Now, he said, ‘the risk to your health is not from Covid because, after all, statistically speaking, your chances of suffering from that disease are very, very low’.

‘The greatest risk you face now is of continuing to be out of school,’ he added.

Regarding the recent exam fiasco he added: ‘I’m afraid your grades were almost derailed by a mutant algorithm.

‘I know how stressful that must have been for pupils up and down the country.
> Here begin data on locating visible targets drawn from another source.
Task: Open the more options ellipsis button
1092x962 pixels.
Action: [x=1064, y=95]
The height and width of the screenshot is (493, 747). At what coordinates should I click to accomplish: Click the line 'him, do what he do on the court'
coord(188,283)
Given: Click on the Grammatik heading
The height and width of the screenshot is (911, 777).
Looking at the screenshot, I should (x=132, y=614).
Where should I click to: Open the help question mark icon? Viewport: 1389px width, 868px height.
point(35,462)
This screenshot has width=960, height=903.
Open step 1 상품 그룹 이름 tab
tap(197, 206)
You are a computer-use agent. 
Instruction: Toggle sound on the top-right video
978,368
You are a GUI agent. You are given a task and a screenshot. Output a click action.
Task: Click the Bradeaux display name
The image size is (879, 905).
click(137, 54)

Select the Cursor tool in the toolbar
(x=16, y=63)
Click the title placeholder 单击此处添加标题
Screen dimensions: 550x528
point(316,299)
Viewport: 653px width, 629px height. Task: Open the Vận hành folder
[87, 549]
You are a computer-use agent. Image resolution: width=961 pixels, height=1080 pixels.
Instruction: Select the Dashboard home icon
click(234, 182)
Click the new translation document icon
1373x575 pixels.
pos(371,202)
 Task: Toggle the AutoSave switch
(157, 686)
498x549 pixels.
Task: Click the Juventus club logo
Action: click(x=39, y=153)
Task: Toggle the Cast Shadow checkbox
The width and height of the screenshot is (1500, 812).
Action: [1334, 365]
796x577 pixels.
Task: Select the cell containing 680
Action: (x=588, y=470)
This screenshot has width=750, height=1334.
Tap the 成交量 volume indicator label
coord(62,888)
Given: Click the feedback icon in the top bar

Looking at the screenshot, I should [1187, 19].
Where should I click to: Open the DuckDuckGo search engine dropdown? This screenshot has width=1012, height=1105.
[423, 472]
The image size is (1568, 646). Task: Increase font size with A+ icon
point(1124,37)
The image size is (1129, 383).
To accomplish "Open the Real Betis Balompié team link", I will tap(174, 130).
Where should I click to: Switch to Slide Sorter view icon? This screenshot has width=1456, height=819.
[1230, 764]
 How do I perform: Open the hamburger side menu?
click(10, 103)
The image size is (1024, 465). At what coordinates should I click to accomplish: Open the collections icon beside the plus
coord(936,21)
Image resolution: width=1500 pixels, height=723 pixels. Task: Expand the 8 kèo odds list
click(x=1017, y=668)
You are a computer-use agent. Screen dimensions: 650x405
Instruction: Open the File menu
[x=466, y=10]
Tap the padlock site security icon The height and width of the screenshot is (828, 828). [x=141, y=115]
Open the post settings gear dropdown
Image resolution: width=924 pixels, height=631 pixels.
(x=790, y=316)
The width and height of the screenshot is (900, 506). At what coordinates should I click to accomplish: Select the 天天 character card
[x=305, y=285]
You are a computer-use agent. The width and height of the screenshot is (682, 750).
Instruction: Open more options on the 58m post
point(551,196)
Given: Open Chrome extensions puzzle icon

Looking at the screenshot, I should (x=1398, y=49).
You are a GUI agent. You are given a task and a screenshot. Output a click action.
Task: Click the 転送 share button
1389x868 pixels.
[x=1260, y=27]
I’m very, very glad that it has finally been sorted out.’

But  Kevin Courtney, joint general secretary of the National Education Union, accused the Prime Minister of trying to ‘shrug away’ the A-level and GCSE results.

He said: ‘It is brazen of the Prime Minister to idly shrug away a disaster that his own Government created. Parents, students, teachers and heads will be horrified to see the leader of this country treat his own exams fiasco like some minor passing fad.

‘The public will not easily forget the emotional rollercoaster of this year’s results season. It is certain to put a long-lasting dent in the Government’s reputation on education.’

Teachers have warned the PM his face masks U-turn risks creating chaos in schools amid fears pupils will bully each other over their choice of covering.

The Government last night announced that face masks will be compulsory in the communal areas of secondary schools in parts of England which are subject to local lockdowns.

A decision on whether to wear masks in non-lockdown area schools will be left to individual head teachers.

The change in policy came after days of ministers and Downing Street insisting there were no plans to change the guidance in England which had said masks were not necessary if all other hygiene measures were adhered to.

But Mr Johnson’s hand appeared to be forced after Nicola Sturgeon said secondary school pupils in Scotland will be required to wear a mask when travelling between lessons.